NEWS of the terrifying explosion and fire at the Tesoro refinery in Anacortes was at once alarming and foreign to most of the public, and frightening and familiar to industry insiders.

The lethal blast early Friday morning, which killed five workers and critically injured two others, was a grim revelation of on-the-job hazards unknown to vast segments of a paper-pushing, service economy.

Heartfelt condolences are extended to the families, co-workers and communities that mourn the loss of Daniel J. Aldridge, Matthew C. Bowen, Darrin J. Hoines, Kathryn Powell and Donna Van Dreumel. Two others, Matt Gumbel and Lew Janz, are at the UW Medicine Burn Center at Harborview Medical Center in Seattle.

Investigators are trying to understand what happened and answer basic questions about safety efforts within the petrochemical industry.

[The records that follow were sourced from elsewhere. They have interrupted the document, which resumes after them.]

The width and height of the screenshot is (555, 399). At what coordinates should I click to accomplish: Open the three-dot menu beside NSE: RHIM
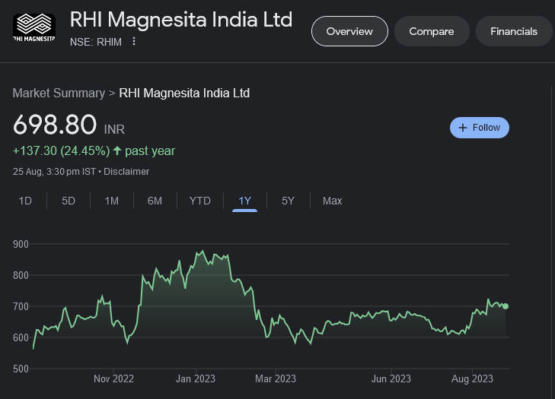pos(134,42)
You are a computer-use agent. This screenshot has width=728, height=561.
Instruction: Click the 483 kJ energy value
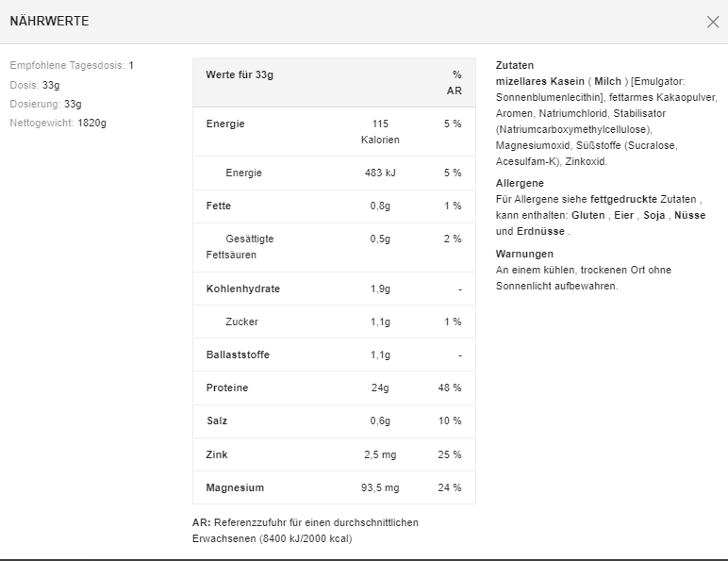point(380,173)
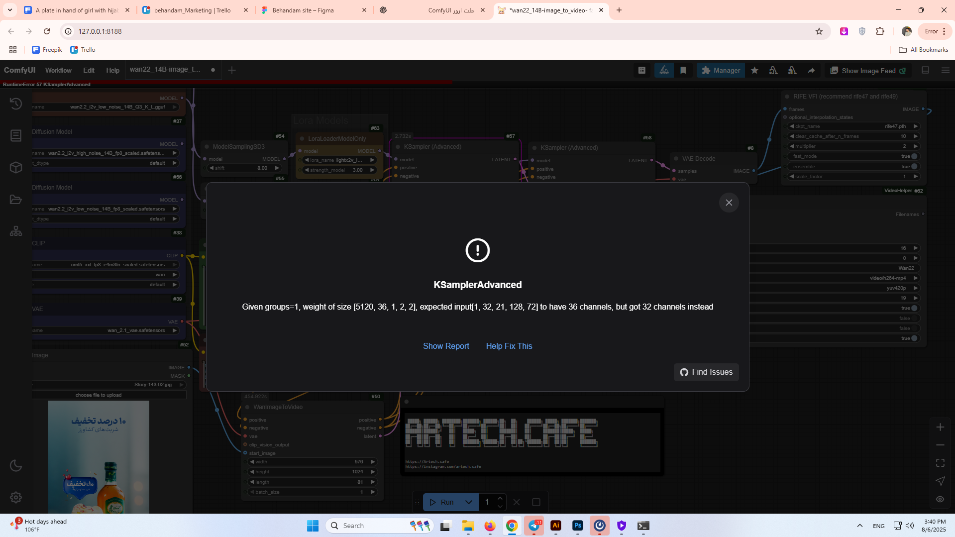This screenshot has width=955, height=537.
Task: Increase the batch count stepper
Action: tap(500, 498)
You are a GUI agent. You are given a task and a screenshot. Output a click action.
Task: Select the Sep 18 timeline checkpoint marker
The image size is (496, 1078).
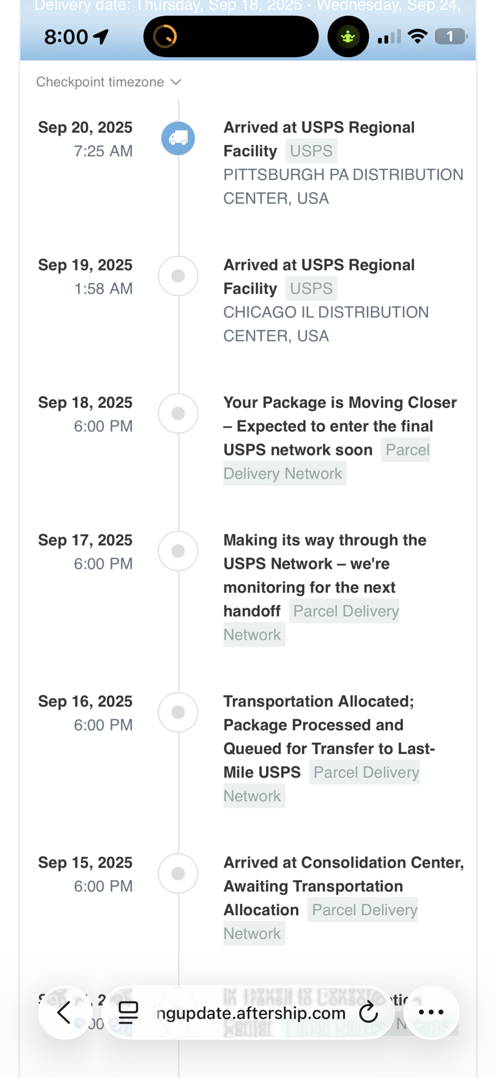[x=178, y=413]
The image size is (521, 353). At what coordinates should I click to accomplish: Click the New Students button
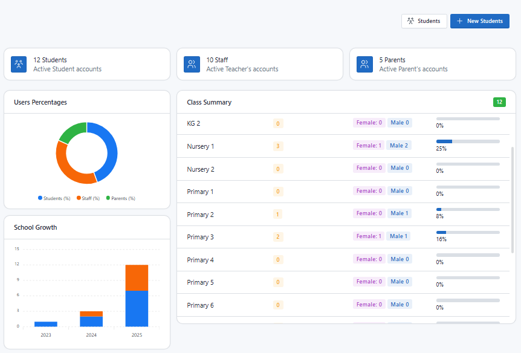[x=480, y=21]
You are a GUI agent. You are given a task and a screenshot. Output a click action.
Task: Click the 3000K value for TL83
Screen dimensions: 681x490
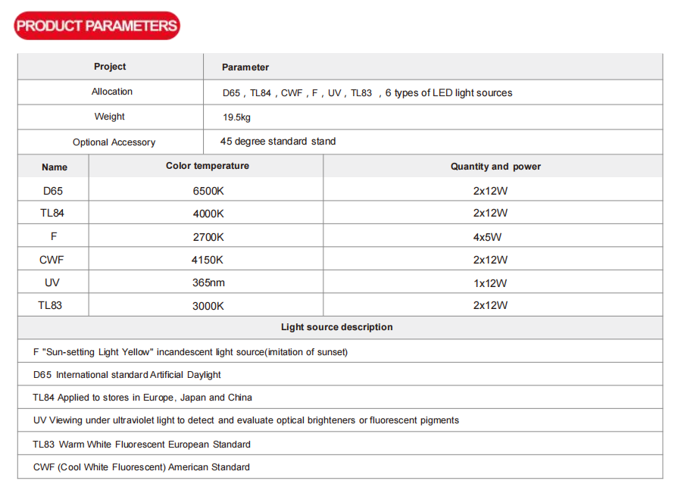pyautogui.click(x=208, y=305)
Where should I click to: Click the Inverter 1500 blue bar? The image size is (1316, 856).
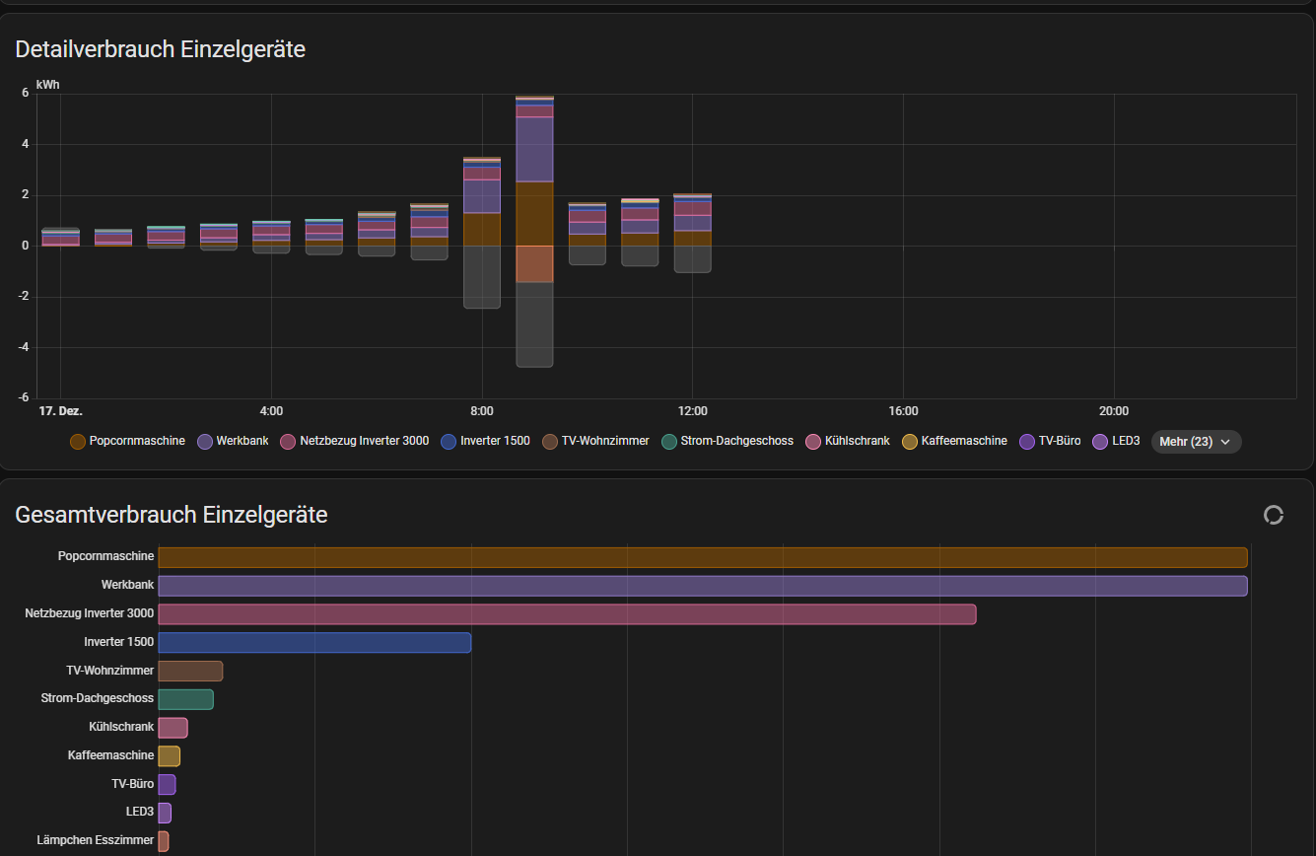[x=314, y=643]
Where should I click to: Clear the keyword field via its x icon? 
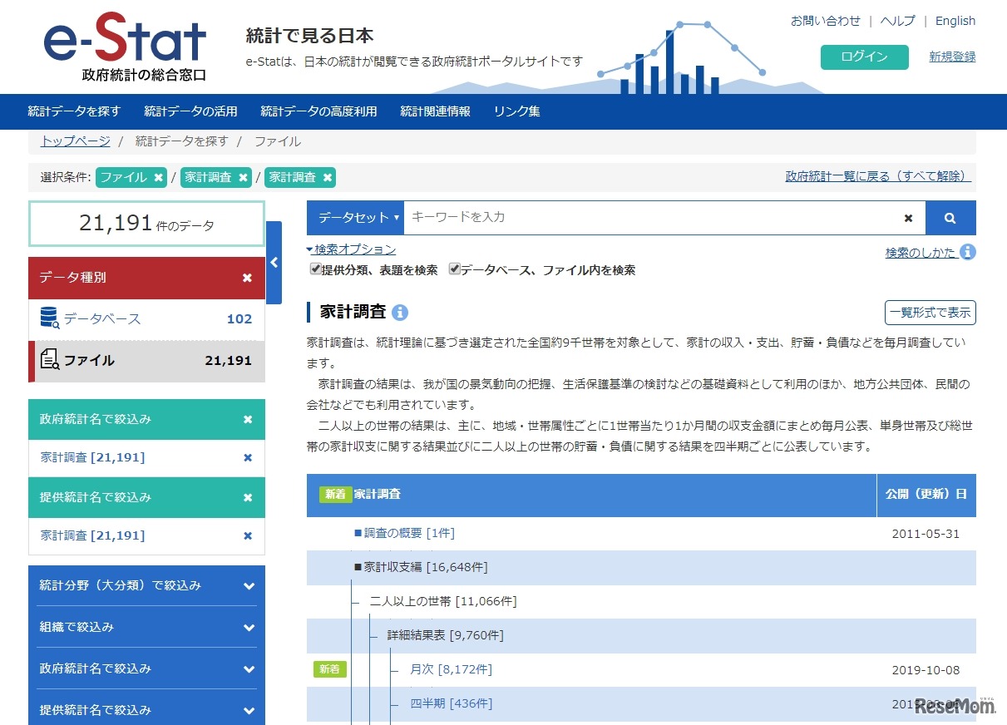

Last year, the Anacortes refinery was written up by state inspectors for serious safety violations that posed a risk of death or injury to workers.

Seattle Times reporter Craig Welch laid out an industry history that found overall inspections so lax Congress got involved in 1992. New laws on the books did little to inspire remedial action among refineries or motivate federal inspections.

Perhaps the most disturbing insight in Welch's reporting is the broad awareness that accidents typically happen during or shortly after restarting equipment taken offline for repairs or maintenance: the lethal dynamic of several things going on at once. Such was the apparent template for disaster at the Tesoro plant.

The pattern in the industry, federal bureaucracy and public realm is to absorb each tragedy as an isolated personal and corporate loss, and move on. No lessons-learned oversight or penalty-based expectations of zero tolerance. Violations should not be lawyered away.

A change of attitude at several levels seems as elemental as any belated refinements to operating manuals and startup protocols.